Texte extrait:
──────────

Au plan de la rime, la recension de Murphy a l'intérêt de citer les ouvrages antérieurs d'Alain Chevrier ou de Dominique Billy, mais pour souligner aussitôt à quel point Murat innove et va plus loin et balise tout le corpus des vers rimbaldiens avec une réelle richesse d'angles d'attaque.
Murphy salue surtout la partie sur les Illuminations pour laquelle il parle d'un "véritable bond en avant". Il est vrai que certaines oppositions formulées sont très stimulantes, mais je rappelle ce que j'ai dit plus haut. Il y a une différence de nature entre les deux parties du livre de Murat. Seule l'étude de la versification est rigoureuse au plan scientifique, celle sur les Illuminations n'est pas scientifique de la même façon, elle est beaucoup plus spéculative et moins contrainte, et surtout on a une première partie d'étude formelle alors que la seconde partie n'offre pas la contrepartie en prose de la première.
Pour la pagination et l'idée de recueil, Murphy prêche pour lui-même. Il est juge et partie. Mais la partie, elle est perdue depuis. Murat et Reboul, qui sont effectivement parmi les meilleurs rimbaldiens, n'auraient jamais dû prendre ainsi parti pour la question du recueil et de la pagination autographe dans les Illuminations à la suite de Steve Murphy qui est lui aussi un des meilleurs spécialistes de Rimbaud. Cette convergence critique a fait du dégât, et il est temps qu'en toute bonne foi, Reboul parle de bonne foi dans sa recension traitée plus haut, on admette qu'objectivement la pagination des Illuminations n'est pas autographe. Et si on n'est pas d'accord, on réfute l'article en deux parties de Jacques Bienvenu (et mon argument qui y est inclus, mais il y a aussi des arguments terribles de Bienvenu lui-même bien sûr) autrement que par-dessus la jambe, et autrement qu'en publiant des articles de disciples de gourous. Cela devrait être une évidence pour tout le monde. La postérité, elle n'aimera pas beaucoup les rimbaldiens qui ont caché la vérité compromettante sous le tapis, quand tout était évident. Moi, je n'aimerais pas que la postérité me juge de la sorte. Je n'en veux pas de ça !

──────────

Données de pointage de cible
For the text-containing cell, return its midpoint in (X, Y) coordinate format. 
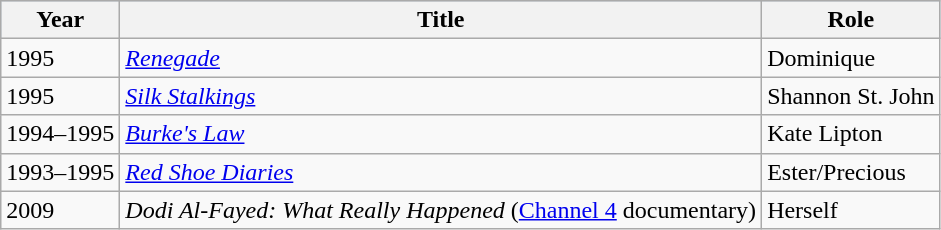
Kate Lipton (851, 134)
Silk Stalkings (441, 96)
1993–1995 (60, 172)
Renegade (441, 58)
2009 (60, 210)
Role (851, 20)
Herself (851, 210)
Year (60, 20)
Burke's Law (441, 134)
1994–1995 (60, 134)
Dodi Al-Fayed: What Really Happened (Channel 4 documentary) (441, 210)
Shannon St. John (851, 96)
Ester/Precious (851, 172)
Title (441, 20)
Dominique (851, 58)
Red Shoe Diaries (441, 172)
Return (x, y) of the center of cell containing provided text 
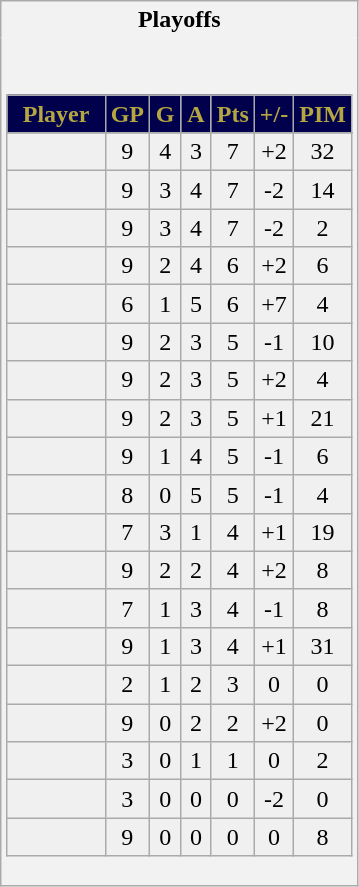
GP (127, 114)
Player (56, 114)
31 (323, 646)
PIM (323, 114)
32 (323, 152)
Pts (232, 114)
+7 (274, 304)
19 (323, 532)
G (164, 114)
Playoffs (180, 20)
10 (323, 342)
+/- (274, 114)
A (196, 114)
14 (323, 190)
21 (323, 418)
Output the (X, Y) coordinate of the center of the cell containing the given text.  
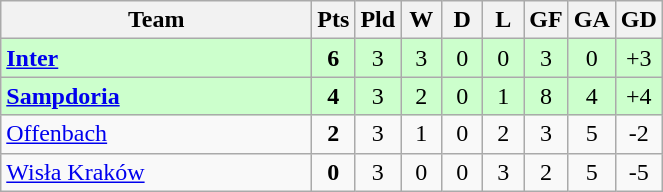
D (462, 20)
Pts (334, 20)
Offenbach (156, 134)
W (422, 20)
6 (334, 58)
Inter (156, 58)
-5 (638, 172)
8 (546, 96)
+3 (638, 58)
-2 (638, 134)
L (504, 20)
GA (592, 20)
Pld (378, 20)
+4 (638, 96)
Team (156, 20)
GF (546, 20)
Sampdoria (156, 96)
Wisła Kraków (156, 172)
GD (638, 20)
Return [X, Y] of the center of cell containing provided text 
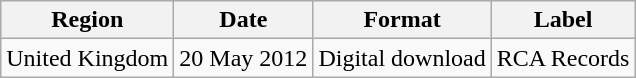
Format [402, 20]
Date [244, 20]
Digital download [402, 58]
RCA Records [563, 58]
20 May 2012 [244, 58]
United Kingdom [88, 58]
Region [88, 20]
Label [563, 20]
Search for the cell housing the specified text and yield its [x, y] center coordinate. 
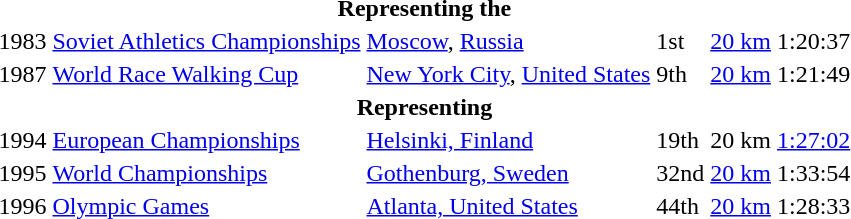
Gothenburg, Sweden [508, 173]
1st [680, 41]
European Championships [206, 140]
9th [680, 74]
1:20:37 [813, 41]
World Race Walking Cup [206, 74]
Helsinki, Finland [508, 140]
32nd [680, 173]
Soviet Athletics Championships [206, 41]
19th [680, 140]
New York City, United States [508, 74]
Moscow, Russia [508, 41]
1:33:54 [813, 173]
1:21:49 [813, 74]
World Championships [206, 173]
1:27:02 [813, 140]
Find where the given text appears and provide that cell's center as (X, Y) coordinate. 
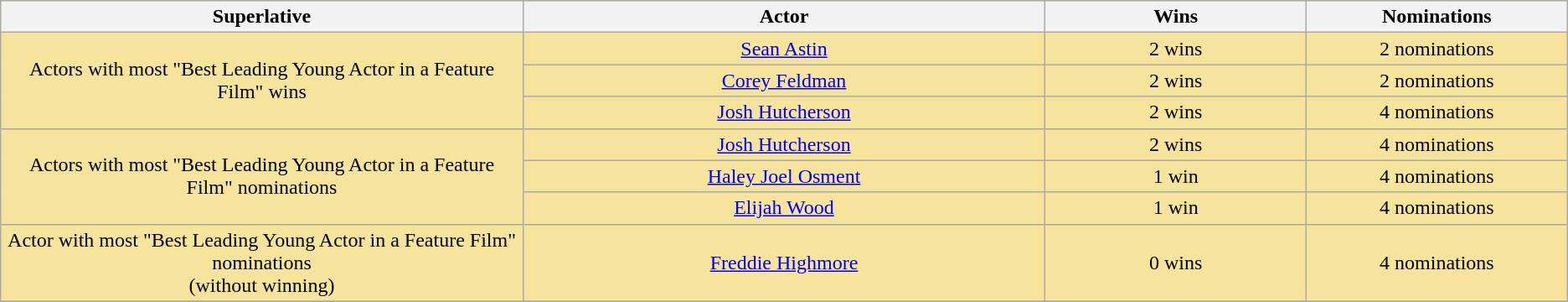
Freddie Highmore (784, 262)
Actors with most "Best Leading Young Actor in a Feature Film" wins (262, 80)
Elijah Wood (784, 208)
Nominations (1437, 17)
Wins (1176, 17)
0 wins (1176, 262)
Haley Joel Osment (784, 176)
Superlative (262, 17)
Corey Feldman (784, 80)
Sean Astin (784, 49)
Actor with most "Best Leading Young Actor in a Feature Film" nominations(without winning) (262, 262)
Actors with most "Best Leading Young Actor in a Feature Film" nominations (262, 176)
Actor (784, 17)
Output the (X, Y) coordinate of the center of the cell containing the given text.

──────────

Consigne 1:
Les affirmations suivantes concordent-elles avec le texte sur la critique rimbaldienne ? Répondez par oui ou non pour chacune et citez les mots décisifs du texte.
(a) Murphy parle d'un « véritable bond en avant » au sujet de la partie consacrée aux Illuminations.
(b) Selon l'auteur, l'étude sur les Illuminations est aussi rigoureuse sur le plan scientifique que l'étude de la versification.
(c) L'auteur considère que la pagination des Illuminations est autographe.
Consigne 2: Poursuivez le texte sur la critique rimbaldienne à partir de sa dernière phrase.

Résultat final 1:
(a) Oui : « Murphy salue surtout la partie sur les Illuminations pour laquelle il parle d'un "véritable bond en avant" ».
(b) Non : « Seule l'étude de la versification est rigoureuse au plan scientifique ».
(c) Non : « on admette qu'objectivement la pagination des Illuminations n'est pas autographe ».

Résultat final 2:
Je ne vais pas rendre compte des remarques de Murphy sur les différents sujets : deux manières contrastées de concevoir la poésie en prose entre Baudelaire le prosaïque d'un côté et Bertrand ou Rimbaud les chercheurs formels, ou bien la variété des dispositifs de Rimbaud pour composer un poème en prose, sinon en vers libres.
Quant à la conclusion, Murphy déclare que s'il est un ouvrage à acquérir pour étudier Rimbaud, c'est bien celui de Murat, et il va nourrir la critique rimbaldienne pour de nombreuses années. Certes, le livre est excellent et profitable, mais je pense qu'il souffre d'un déficit d'analyse du sens des poèmes. Je ne peux pas le mettre sur le même plan que les livres de Murphy lui-même, sur le même plan que les livres d'Antoine Fongaro, Bruno Claisse, Yves Reboul ou Benoît de Cornulier. Il est en revanche plus important que les livres de Yoshikazu Nakaji sur Une saison en enfer ou de Bernard Meyer Sur les Derniers Vers, plus important que le livre de Sergio Sacchi, que les livres de Pierre Brunel en général, ou que le livre d'Antoine Raybaud Fabrique d'Illumiunations. C'est un livre important qui a sa place, les éloges dithyrambiques sont quelque peu justifiés si on s'en tient au sujet du livre, mais pour l'analyse du sens il y a un petit cap supplémentaire que l'auteur n'atteint pas.
Je meurs d'envie de poursuivre immédiatement mon analyse en attaquant le premier chapitre intitulé "Le Vers". La fatigue m'aide à me convaincre de faire une pause, mais je devrais très rapidement rédiger une suite.